6 Depuis Meiji, le « néo-classique japonais », de style éclectique, mêlant brique rouge et ciment, emprunte beaucoup aux architectures néo-tudor ou néo-baroque britanniques.

7 La comparaison avec l’Exposition des Arts décoratifs de Paris en 1925 s’impose au regard de nombre d’architectures et d’éléments décoratifs des pavillons.

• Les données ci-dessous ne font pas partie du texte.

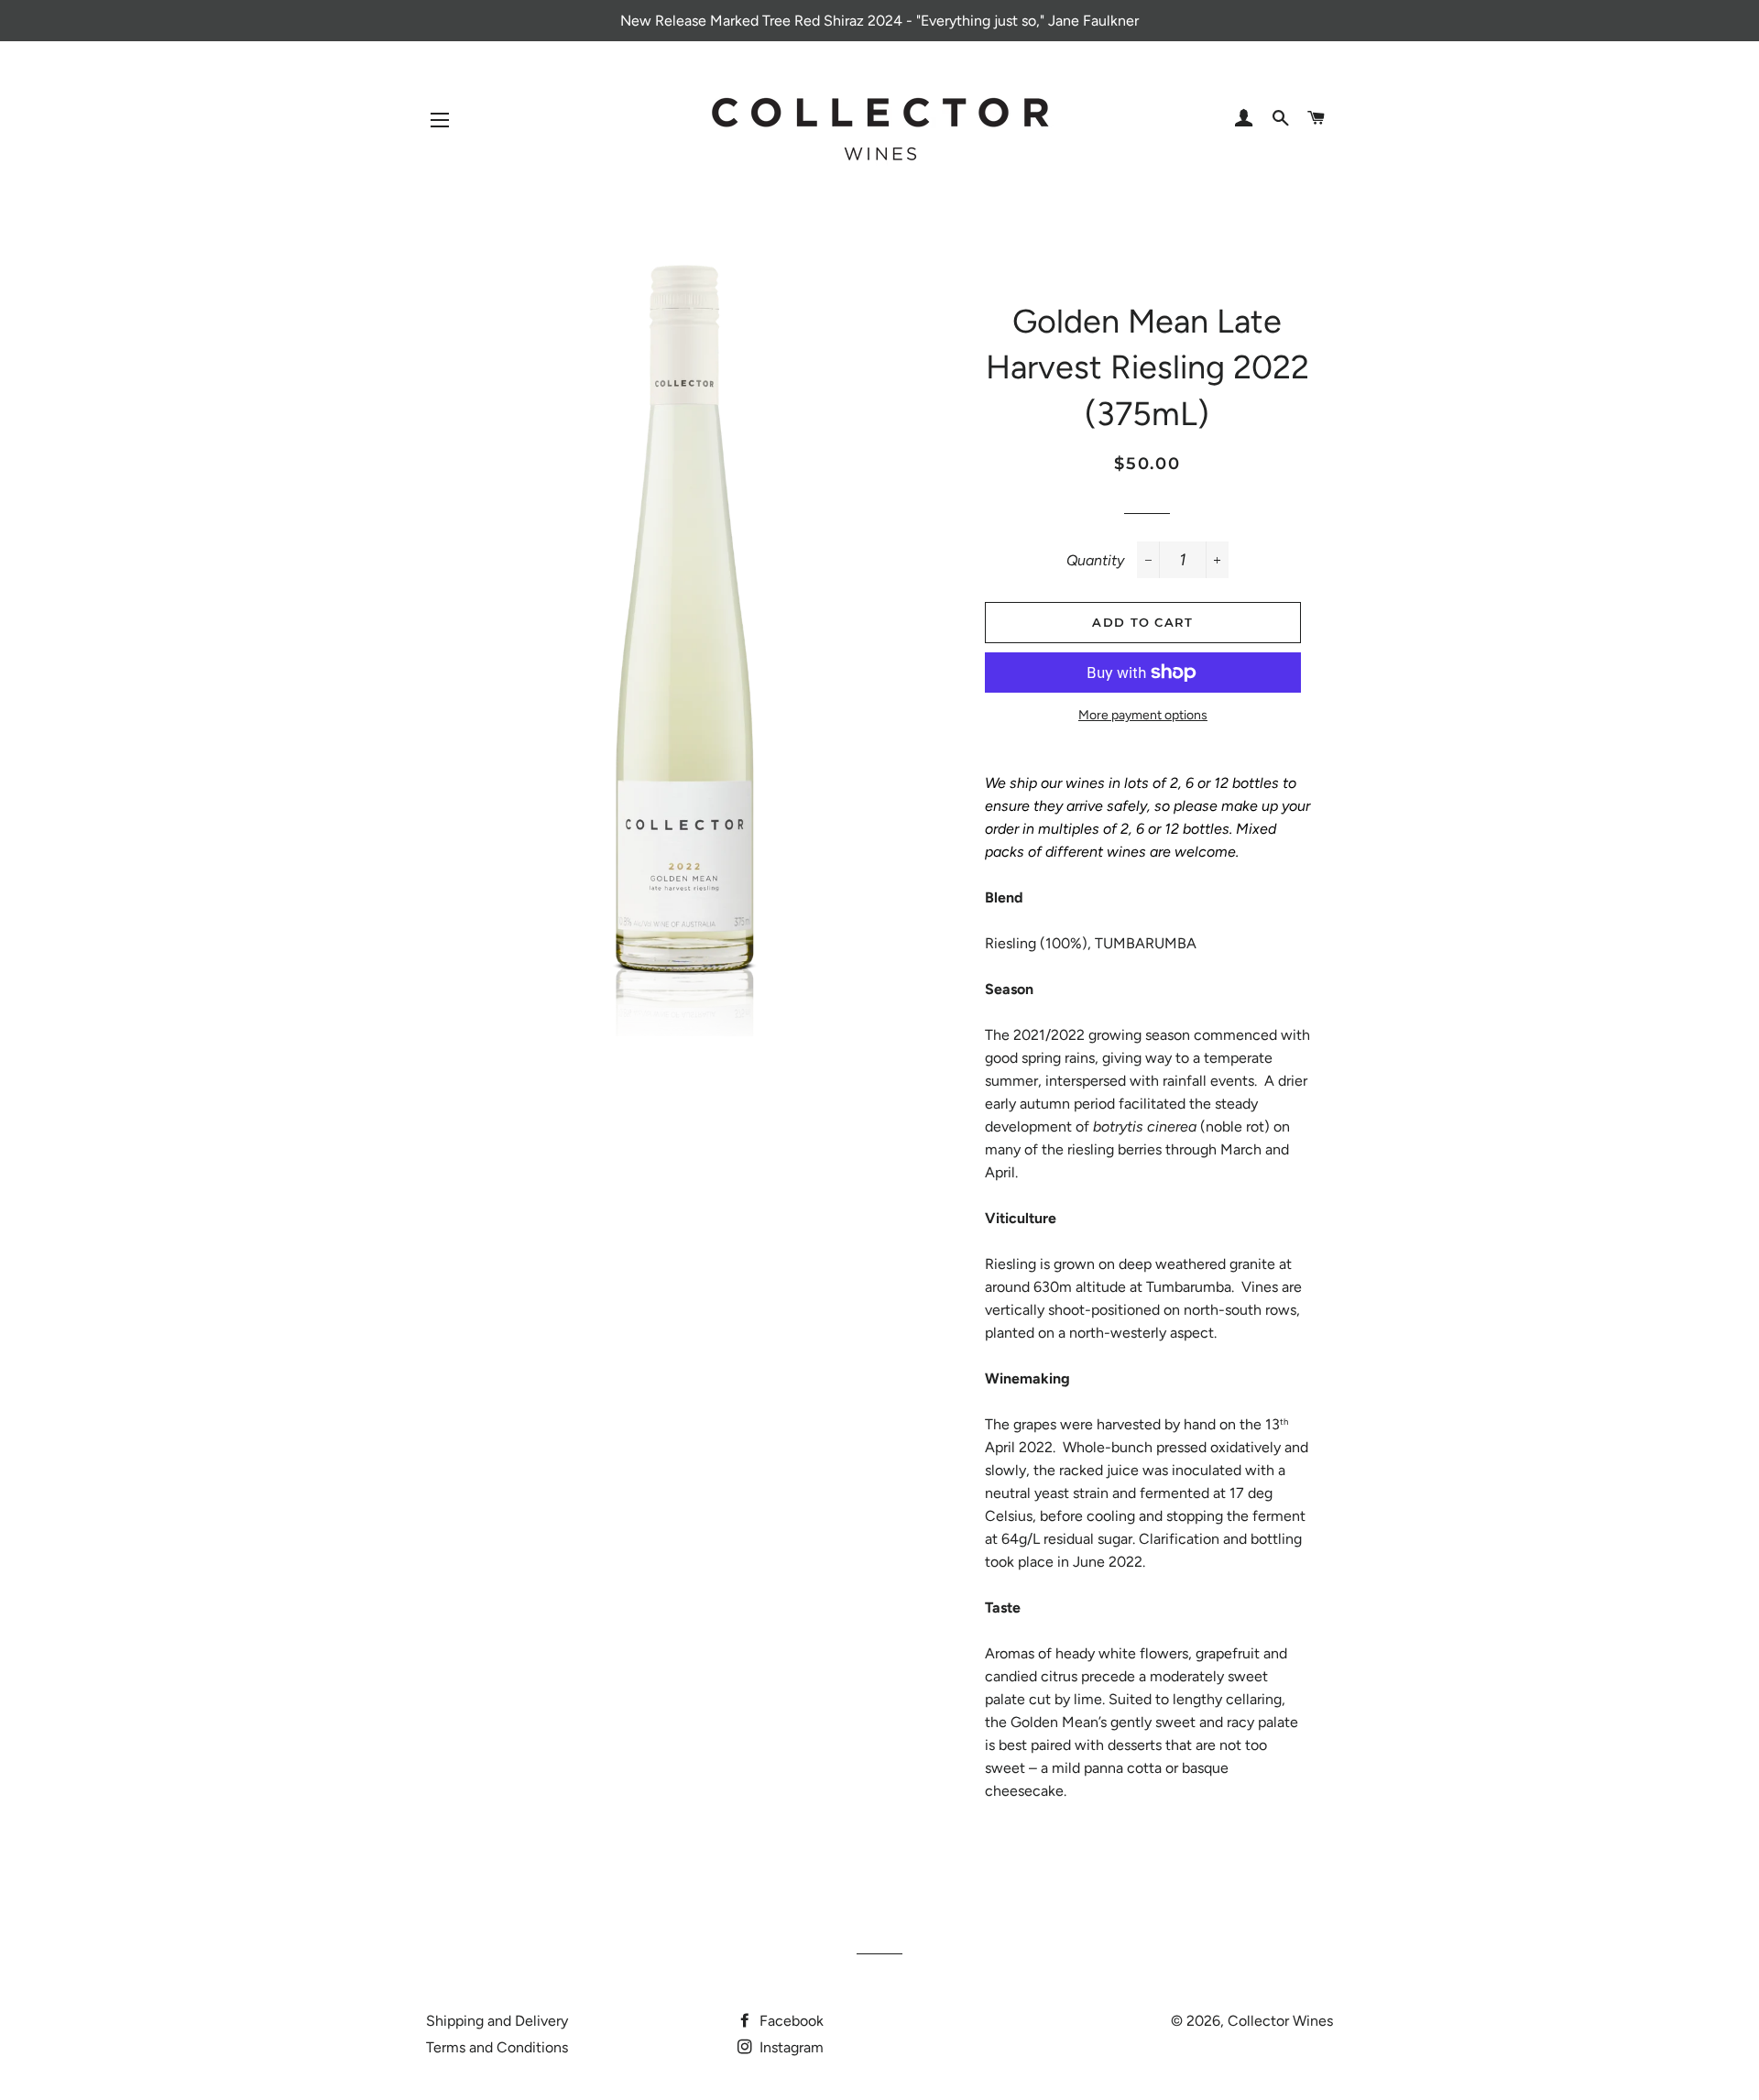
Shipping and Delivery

8 L’Empire de Corée, « allié militaire du Japon » en 1894, devient protectorat japonais en 1905, puis est annexé en 1910. La Corée devient alors une province du Japon, sous le nom de Chōsen (朝鮮), jusqu’en septembre 1945. Le Mandchokuo (滿洲國 / 満州国) ou « Grand État mandchou de Chine », déclaré indépendant de jure en février 1932, avec à sa tête le gouverneur, puis empereur PUYI, est en réalité un Etat satellite du Japon – il est souvent qualifié « d’État fantoche ». Il disparaît en août 1945, lors de l’arrivée des troupes soviétiques. En réalité, comme Taïwan, Corée et Mandchokuo sont des colonies japonaises de facto.

9 Cette présentation ethno-folklorique des Aborigènes ressortant plus d’un regard du XIXe siècle, est en décalage évident avec l’évolution d’une partie des tribus via la scolarisation volontariste et l’intégration sociale déjà amorcée.

10 Cf. CHING Leo T.H., Becoming Japanese. Colonial Taiwan and the Politics of Identity Formation, University of California Press, 2001, 268p.